A third of the people who read this column don’t live in the USA so maybe this prediction isn’t interesting to them, but I think Apple will buy Dish Network, the American direct satellite TV broadcaster. It’s the only acquisition that will give Apple the kind of entry point they want into the TV business, allowing Cupertino to create overnight an over-the-top (OTT) Internet streaming video service -- effectively an Internet cable system.
Buying Dish would be a bold move for Apple because all the benefits Cupertino seeks aren’t obviously available. True, Dish has 14 million U.S. subscribers (I am one of those) who get 100+ channels of TV from the sky. True, Dish has an existing OTT streaming service called Sling that already offers a subset of the company’s cable channels. But it doesn’t necessarily follow that Dish could simply transfer its satellite content to the Internet, at least beyond what it does already with Sling.
There is, however, a long tradition of brash TV operators being rewarded for their brashness. The heart of Ted Turner’s first fortune was WTBS, the UHF TV station in Atlanta that grew out of his family’s billboard business. Turner threw WTBS up on a satellite giving his episodes of All in the Family a national reach that to many didn’t seem to be supported by Ted’s syndication contracts. Still, WTBS is a success today, so it worked. And don’t forget how Netflix paid only $25 million per year to Starz back in 2008 for access to 2,500 Disney and Sony movies that would cost hundreds of millions today. Starz was Netflix’s streaming killer app. And Dish will be Apple’s because gaining access to all that content will be worth to Cupertino whatever it costs. Even if it destroys Dish in the process, Apple will succeed, which is exactly why it will succeed.

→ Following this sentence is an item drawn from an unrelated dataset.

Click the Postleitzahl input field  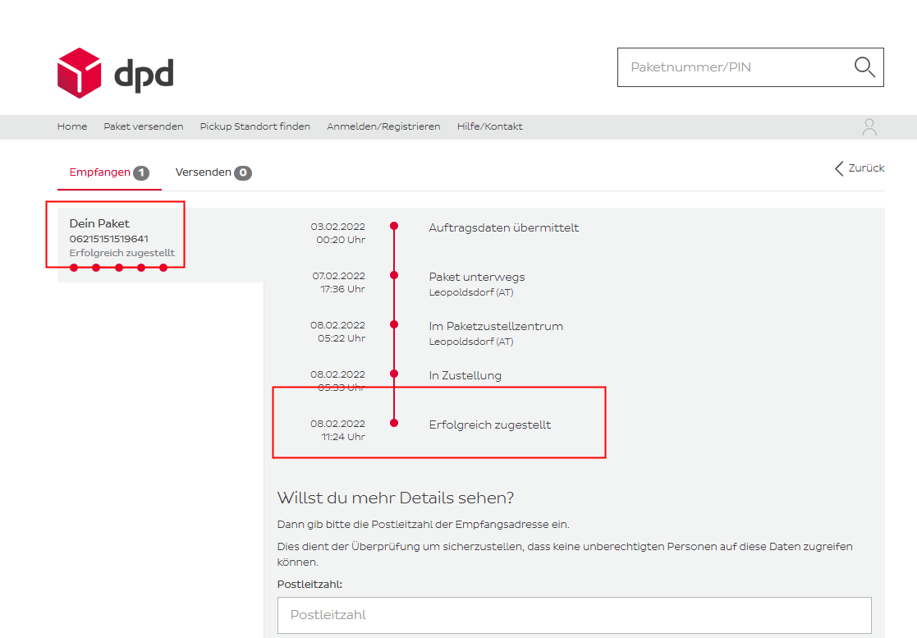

Dish is for sale. Every company is for sale but Dish is especially so following AT&T’s acquisition of Dish’s main competitor, DirecTV, last year for $48 billion. Apple won’t have to pay that much for Dish but it could. Each Dish employee represents only $800,000 in sales so many of those 19,000 workers will have to go. But if Apple outsources just satellite dish installation and customer support it’ll easily pull the revenue numbers up toward the target $2 million per employee.
One Dish employee Tim Cook will be sure to keep is CEO Charlie Ergen — a tough-yet-charismatic operator who built Dish from scratch and knows his industry. Apple won’t succeed without a Charlie Ergen at the TV controls. Ergen’s already a billionaire but he’ll stick around for a chance to turn TV on its head.
But acquiring Dish would do more than just turn TV and maybe movies on their heads, it would have an impact on mobile phone and data service, too. Dish is one of the largest owners of unused wireless spectrum that can be used as a bargaining chip in those content negotiations or possibly put Apple into the wireless data business. Dish also sells the Slingbox, which allows watching your cable or satellite content over the Internet, so there’s a patent-protected addition to the Apple TV available, too.
Apple wants in the content business but buying Time Warner (not Time Warner Cable) won’t do it. Apple needs hundreds of networks, not just 14 channels of HBO. In order to succeed Apple needs to acquire a company that has legacy rights to that content -- rights that Apple can through sheer force of will ride for a year or two until the market transitions and cable TV starts to die.
Yes, Apple wants to kill cable TV. So do AT&T and Verizon. So do Microsoft and Sony. So did Intel until it gave up. The difference is that Apple’s deep pockets and Dish’s moxy can actually make it happen.